● **TASK INSTRUCTIONS**: Output each entry exactly as written.

Collected data:
_ _ _ _

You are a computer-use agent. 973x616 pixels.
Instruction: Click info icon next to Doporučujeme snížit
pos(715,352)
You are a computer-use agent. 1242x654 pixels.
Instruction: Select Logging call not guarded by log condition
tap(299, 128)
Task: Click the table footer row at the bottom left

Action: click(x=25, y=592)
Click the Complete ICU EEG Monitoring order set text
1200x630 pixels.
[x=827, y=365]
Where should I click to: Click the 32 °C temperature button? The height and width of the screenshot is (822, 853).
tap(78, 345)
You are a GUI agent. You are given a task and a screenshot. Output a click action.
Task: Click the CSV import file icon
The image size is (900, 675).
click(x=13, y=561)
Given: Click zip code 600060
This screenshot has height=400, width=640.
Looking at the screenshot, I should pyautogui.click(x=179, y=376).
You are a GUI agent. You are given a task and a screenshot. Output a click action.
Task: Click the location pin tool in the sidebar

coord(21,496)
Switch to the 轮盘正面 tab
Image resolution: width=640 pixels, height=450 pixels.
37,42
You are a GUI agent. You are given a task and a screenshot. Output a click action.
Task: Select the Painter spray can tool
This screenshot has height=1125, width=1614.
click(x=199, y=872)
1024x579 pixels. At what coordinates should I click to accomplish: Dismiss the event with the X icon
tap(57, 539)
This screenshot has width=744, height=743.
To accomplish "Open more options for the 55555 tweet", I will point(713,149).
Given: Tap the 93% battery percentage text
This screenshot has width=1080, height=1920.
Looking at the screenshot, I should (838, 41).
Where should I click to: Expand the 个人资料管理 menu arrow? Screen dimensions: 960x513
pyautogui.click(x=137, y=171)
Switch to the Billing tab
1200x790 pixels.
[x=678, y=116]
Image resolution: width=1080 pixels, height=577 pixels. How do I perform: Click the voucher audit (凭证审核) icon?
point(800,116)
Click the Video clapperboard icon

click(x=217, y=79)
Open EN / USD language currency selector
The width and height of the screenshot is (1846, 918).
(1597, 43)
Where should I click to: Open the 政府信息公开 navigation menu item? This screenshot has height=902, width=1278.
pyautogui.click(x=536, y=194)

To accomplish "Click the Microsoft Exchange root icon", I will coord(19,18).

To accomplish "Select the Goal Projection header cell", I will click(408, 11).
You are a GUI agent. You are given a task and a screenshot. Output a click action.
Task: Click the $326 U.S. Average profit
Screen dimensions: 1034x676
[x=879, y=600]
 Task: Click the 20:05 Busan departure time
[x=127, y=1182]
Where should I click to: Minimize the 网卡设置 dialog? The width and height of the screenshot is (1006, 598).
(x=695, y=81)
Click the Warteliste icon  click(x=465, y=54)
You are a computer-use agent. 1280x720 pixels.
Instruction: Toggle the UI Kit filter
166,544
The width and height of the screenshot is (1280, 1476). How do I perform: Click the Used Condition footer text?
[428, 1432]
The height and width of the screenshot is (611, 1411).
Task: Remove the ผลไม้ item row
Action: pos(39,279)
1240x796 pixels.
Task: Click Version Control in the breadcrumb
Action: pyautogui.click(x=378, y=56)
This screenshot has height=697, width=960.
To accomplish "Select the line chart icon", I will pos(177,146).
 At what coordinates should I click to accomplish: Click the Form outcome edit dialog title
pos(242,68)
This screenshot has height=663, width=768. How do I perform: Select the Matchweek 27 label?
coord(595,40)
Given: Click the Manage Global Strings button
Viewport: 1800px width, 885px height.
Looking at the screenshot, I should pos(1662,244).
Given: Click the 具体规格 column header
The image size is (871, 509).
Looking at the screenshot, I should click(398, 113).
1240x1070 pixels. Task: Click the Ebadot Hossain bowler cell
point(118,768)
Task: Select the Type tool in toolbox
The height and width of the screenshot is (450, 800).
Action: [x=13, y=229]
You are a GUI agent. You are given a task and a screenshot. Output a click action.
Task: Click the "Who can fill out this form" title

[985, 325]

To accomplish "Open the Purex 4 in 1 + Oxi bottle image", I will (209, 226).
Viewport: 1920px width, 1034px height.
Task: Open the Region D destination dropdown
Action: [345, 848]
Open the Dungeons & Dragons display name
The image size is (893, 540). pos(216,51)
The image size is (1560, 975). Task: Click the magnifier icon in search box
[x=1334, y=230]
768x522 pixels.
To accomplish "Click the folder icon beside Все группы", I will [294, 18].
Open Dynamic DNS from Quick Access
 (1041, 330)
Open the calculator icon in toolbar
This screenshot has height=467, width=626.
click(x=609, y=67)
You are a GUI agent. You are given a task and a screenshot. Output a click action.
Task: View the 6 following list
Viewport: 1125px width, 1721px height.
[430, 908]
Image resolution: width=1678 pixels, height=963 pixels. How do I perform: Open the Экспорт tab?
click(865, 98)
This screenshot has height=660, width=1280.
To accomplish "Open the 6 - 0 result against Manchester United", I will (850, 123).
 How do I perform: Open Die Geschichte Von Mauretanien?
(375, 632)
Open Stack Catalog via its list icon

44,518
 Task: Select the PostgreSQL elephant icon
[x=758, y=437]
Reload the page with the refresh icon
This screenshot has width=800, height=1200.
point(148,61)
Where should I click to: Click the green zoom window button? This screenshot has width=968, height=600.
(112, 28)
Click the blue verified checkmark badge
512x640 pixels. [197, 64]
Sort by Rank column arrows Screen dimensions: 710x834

_ _ _ _

● **SOLUTION**:
You are a computer-use agent. 973x616 pixels.
Instruction: Click info icon next to Doporučujeme snížit
pos(715,352)
You are a computer-use agent. 1242x654 pixels.
Instruction: Select Logging call not guarded by log condition
tap(299, 128)
Task: Click the table footer row at the bottom left

Action: click(x=25, y=592)
Click the Complete ICU EEG Monitoring order set text
1200x630 pixels.
[x=827, y=365]
Where should I click to: Click the 32 °C temperature button? The height and width of the screenshot is (822, 853).
tap(78, 345)
You are a GUI agent. You are given a task and a screenshot. Output a click action.
Task: Click the CSV import file icon
The image size is (900, 675).
click(x=13, y=561)
Given: Click zip code 600060
This screenshot has height=400, width=640.
Looking at the screenshot, I should pyautogui.click(x=179, y=376).
You are a GUI agent. You are given a task and a screenshot. Output a click action.
Task: Click the location pin tool in the sidebar

coord(21,496)
Switch to the 轮盘正面 tab
Image resolution: width=640 pixels, height=450 pixels.
37,42
You are a GUI agent. You are given a task and a screenshot. Output a click action.
Task: Select the Painter spray can tool
This screenshot has height=1125, width=1614.
click(x=199, y=872)
1024x579 pixels. At what coordinates should I click to accomplish: Dismiss the event with the X icon
tap(57, 539)
This screenshot has width=744, height=743.
To accomplish "Open more options for the 55555 tweet", I will point(713,149).
Given: Tap the 93% battery percentage text
This screenshot has width=1080, height=1920.
Looking at the screenshot, I should (838, 41).
Where should I click to: Expand the 个人资料管理 menu arrow? Screen dimensions: 960x513
pyautogui.click(x=137, y=171)
Switch to the Billing tab
1200x790 pixels.
[x=678, y=116]
Image resolution: width=1080 pixels, height=577 pixels. How do I perform: Click the voucher audit (凭证审核) icon?
point(800,116)
Click the Video clapperboard icon

click(x=217, y=79)
Open EN / USD language currency selector
The width and height of the screenshot is (1846, 918).
(1597, 43)
Where should I click to: Open the 政府信息公开 navigation menu item? This screenshot has height=902, width=1278.
pyautogui.click(x=536, y=194)

To accomplish "Click the Microsoft Exchange root icon", I will coord(19,18).

To accomplish "Select the Goal Projection header cell", I will click(408, 11).
You are a GUI agent. You are given a task and a screenshot. Output a click action.
Task: Click the $326 U.S. Average profit
Screen dimensions: 1034x676
[x=879, y=600]
 Task: Click the 20:05 Busan departure time
[x=127, y=1182]
Where should I click to: Minimize the 网卡设置 dialog? The width and height of the screenshot is (1006, 598).
(x=695, y=81)
Click the Warteliste icon  click(x=465, y=54)
You are a computer-use agent. 1280x720 pixels.
Instruction: Toggle the UI Kit filter
166,544
The width and height of the screenshot is (1280, 1476). How do I perform: Click the Used Condition footer text?
[428, 1432]
The height and width of the screenshot is (611, 1411).
Task: Remove the ผลไม้ item row
Action: pos(39,279)
1240x796 pixels.
Task: Click Version Control in the breadcrumb
Action: pyautogui.click(x=378, y=56)
This screenshot has height=697, width=960.
To accomplish "Select the line chart icon", I will pos(177,146).
 At what coordinates should I click to accomplish: Click the Form outcome edit dialog title
pos(242,68)
This screenshot has height=663, width=768. How do I perform: Select the Matchweek 27 label?
coord(595,40)
Given: Click the Manage Global Strings button
Viewport: 1800px width, 885px height.
Looking at the screenshot, I should pos(1662,244).
Given: Click the 具体规格 column header
The image size is (871, 509).
Looking at the screenshot, I should click(398, 113).
1240x1070 pixels. Task: Click the Ebadot Hossain bowler cell
point(118,768)
Task: Select the Type tool in toolbox
The height and width of the screenshot is (450, 800).
Action: [x=13, y=229]
You are a GUI agent. You are given a task and a screenshot. Output a click action.
Task: Click the "Who can fill out this form" title

[985, 325]

To accomplish "Open the Purex 4 in 1 + Oxi bottle image", I will (209, 226).
Viewport: 1920px width, 1034px height.
Task: Open the Region D destination dropdown
Action: [345, 848]
Open the Dungeons & Dragons display name
The image size is (893, 540). pos(216,51)
The image size is (1560, 975). Task: Click the magnifier icon in search box
[x=1334, y=230]
768x522 pixels.
To accomplish "Click the folder icon beside Все группы", I will [294, 18].
Open Dynamic DNS from Quick Access
 (1041, 330)
Open the calculator icon in toolbar
This screenshot has height=467, width=626.
click(x=609, y=67)
You are a GUI agent. You are given a task and a screenshot. Output a click action.
Task: View the 6 following list
Viewport: 1125px width, 1721px height.
[430, 908]
Image resolution: width=1678 pixels, height=963 pixels. How do I perform: Open the Экспорт tab?
click(865, 98)
This screenshot has height=660, width=1280.
To accomplish "Open the 6 - 0 result against Manchester United", I will (850, 123).
 How do I perform: Open Die Geschichte Von Mauretanien?
(375, 632)
Open Stack Catalog via its list icon

44,518
 Task: Select the PostgreSQL elephant icon
[x=758, y=437]
Reload the page with the refresh icon
This screenshot has width=800, height=1200.
point(148,61)
Where should I click to: Click the green zoom window button? This screenshot has width=968, height=600.
(112, 28)
Click the blue verified checkmark badge
512x640 pixels. [197, 64]
Sort by Rank column arrows Screen dimensions: 710x834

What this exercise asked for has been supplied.